Das Scharnier knarrte, als er sie öffnete. Der Diamant fing das Deckenlicht ein und warf Prismen auf die Robe des Richters. Es war ein elegantes, vom Vintage-Stil inspiriertes Stück mit einem makellosen, aber nicht protzigen Diamanten. Die Fassung war es, die es bemerkenswert machte – filigran, eine Maßanfertigung, ein Kunstwerk, das mehr von Geschmack als von bloßem Reichtum zeugte.

Evangelinas professionelle Einschätzung erfolgte automatisch. Der Wert war beträchtlich, aber es war die Handwerkskunst, die überwältigend war. Dies war kein Ring, der impulsiv bei einem Juwelier in Midtown gekauft worden war.

„Es war ein Familienerbstück", murmelte Barrett so leise, dass sie es fast überhört hätte. „Gedacht für … einen anderen Umstand.

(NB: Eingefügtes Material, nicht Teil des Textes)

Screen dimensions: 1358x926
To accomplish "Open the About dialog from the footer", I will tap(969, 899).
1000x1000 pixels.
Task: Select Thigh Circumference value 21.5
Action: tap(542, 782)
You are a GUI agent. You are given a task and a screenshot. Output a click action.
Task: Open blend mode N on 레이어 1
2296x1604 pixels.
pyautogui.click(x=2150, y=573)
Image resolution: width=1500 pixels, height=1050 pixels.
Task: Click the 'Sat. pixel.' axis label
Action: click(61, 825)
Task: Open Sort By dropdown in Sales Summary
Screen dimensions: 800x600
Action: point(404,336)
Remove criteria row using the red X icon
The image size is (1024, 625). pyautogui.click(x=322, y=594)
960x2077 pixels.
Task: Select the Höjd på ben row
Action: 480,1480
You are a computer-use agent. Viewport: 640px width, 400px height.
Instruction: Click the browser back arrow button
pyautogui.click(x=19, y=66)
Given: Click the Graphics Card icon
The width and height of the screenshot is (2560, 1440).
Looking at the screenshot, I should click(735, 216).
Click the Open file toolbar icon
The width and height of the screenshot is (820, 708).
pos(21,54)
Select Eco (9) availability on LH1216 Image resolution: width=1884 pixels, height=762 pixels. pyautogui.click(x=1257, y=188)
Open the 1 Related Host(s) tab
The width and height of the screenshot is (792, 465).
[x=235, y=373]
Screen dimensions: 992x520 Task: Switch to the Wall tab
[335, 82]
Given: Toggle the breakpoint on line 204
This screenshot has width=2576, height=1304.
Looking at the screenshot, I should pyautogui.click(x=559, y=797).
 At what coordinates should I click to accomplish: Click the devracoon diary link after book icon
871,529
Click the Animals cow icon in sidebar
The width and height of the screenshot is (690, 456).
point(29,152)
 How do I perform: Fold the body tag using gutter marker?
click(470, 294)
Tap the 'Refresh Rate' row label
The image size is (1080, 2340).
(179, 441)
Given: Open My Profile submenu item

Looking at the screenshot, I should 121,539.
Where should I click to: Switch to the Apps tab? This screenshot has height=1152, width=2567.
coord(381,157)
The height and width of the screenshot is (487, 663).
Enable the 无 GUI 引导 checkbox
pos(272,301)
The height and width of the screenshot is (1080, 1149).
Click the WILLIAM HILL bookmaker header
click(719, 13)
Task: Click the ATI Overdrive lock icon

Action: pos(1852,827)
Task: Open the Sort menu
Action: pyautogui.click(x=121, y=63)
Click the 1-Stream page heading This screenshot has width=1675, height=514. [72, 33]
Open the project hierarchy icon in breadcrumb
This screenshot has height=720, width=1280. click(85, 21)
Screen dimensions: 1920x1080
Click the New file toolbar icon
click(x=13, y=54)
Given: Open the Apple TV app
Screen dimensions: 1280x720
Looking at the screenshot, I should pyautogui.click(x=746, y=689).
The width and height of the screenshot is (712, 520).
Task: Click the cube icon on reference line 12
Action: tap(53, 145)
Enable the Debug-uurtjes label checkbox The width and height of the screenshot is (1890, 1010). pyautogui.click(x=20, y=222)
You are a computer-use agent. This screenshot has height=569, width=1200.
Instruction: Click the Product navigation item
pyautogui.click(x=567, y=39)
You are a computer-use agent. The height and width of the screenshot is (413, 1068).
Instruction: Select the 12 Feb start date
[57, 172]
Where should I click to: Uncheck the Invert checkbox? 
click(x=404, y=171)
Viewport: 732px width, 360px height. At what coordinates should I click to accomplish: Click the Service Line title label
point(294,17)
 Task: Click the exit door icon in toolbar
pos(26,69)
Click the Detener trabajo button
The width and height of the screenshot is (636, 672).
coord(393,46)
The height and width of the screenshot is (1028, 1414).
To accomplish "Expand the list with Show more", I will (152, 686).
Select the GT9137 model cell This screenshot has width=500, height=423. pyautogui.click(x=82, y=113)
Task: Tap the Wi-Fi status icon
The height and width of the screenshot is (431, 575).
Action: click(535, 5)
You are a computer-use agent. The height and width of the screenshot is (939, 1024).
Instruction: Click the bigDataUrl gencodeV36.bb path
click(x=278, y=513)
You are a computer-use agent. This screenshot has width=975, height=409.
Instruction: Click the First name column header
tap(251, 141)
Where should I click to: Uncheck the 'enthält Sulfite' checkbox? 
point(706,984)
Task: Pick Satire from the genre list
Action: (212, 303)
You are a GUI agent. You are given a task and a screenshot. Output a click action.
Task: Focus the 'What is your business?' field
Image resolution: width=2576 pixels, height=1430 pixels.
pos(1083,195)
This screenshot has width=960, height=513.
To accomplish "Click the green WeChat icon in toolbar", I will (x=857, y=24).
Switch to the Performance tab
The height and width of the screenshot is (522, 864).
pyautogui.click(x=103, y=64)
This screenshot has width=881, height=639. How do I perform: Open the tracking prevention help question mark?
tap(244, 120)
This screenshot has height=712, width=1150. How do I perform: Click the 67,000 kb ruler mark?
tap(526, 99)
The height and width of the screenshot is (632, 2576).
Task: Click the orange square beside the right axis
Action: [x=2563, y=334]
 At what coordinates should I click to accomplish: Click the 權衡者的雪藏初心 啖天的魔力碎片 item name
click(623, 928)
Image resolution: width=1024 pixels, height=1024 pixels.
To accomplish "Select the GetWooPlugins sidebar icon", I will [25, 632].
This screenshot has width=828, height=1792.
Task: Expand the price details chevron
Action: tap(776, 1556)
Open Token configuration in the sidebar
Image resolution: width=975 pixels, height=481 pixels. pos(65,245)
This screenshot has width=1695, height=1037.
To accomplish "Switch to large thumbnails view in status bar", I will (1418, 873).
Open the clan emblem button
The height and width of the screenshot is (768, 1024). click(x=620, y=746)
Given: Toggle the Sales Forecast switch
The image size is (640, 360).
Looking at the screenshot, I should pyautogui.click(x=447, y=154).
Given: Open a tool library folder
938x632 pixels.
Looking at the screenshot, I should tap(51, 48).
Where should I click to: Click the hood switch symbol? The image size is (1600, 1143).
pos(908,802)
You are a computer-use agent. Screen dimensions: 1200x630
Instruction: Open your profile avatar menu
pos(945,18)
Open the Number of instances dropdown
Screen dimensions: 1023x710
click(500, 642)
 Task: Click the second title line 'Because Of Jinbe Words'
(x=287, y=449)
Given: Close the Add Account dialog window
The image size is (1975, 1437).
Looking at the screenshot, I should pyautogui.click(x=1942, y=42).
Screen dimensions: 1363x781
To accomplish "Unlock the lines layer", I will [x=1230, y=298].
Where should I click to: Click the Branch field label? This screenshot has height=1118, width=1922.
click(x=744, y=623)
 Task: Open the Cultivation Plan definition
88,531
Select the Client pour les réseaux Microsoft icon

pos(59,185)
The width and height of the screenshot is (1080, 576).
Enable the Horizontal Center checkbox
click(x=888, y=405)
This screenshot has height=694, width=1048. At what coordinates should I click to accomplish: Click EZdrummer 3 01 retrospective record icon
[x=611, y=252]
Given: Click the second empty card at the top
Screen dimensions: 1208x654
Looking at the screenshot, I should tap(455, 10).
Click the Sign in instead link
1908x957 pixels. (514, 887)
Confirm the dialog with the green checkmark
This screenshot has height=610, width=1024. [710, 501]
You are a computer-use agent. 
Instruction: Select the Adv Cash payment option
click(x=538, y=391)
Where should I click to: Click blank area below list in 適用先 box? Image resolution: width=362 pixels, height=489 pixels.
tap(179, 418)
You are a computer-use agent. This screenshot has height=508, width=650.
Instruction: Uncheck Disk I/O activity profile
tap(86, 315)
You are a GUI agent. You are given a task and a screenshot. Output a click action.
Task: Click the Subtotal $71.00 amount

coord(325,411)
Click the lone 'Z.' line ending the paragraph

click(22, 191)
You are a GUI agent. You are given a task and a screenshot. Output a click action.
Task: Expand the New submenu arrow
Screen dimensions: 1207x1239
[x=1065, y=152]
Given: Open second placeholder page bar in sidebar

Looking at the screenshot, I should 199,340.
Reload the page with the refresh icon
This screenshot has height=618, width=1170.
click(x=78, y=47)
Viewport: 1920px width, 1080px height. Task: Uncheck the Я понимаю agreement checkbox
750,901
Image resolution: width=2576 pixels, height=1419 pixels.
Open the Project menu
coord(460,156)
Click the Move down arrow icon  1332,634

Das Gefühl ist verflogen, aber das Objekt bleibt. Betrachten Sie es bitte als ein Werkzeug für diese Vereinbarung, nichts weiter."

Die Erklärung war dürftig. Das Timing war unmöglich. Aber der Richter wartete, und Barrett schob den Ring auf ihren Finger, und auf unmögliche Weise passte er.

Das Metall kühlte ihre Haut. Barretts Daumen streifte ihren Fingerknöchel, als er die Fassung zurechtrückte, und Evangelina spürte, wie ihr Herzschlag sich beschleunigte, ein gefangener Vogel gegen ihre Rippen.

„Ich verzichte auf den Tausch", sagte Barrett zum Richter, sein Tonfall war ungezwungen, beinahe beiläufig. „Die gegenseitige Symbolik werden wir privat handhaben."

Der Richter lächelte. „Kraft des mir vom Staat New York verliehenen Amtes erkläre ich Sie hiermit zu Mann und Frau. Sie dürfen Ihre Braut jetzt küssen."

Evangelinas Körper erstarrte. Daran hatte sie nicht gedacht. Hatte sich nicht auf die physische Realität von– vorbereitet.

Barretts Hand legte sich an ihre Taille. Sein Kopf neigte sich. Seine Nase streifte ihren Wangenknochen, ein Hauch von Berührung, und dann pressten sich seine Lippen auf ihre Stirn.

Keusch. Kurz. Der Druck eines Siegels, nicht der eines Anspruchs.

Er trat zurück. Evangelinas Lungen erinnerten sich wieder daran, wie man funktionierte.

Der Richter überreichte ihnen beiden eine Urkunde. Cremefarbenes Papier, ein geprägtes Siegel, ihre Namen nebeneinander in förmlicher Schrift gedruckt. Evangelina starrte auf das Dokument, auf die unmögliche Beständigkeit von Barrett Watson und Evangelina Vazquez, durch das Gesetz verbunden.

„Kooperation hergestellt, Mrs. Watson." Barrett faltete seine Urkunde und steckte sie in seine Brusttasche. „Sollen wir die operativen Parameter besprechen?"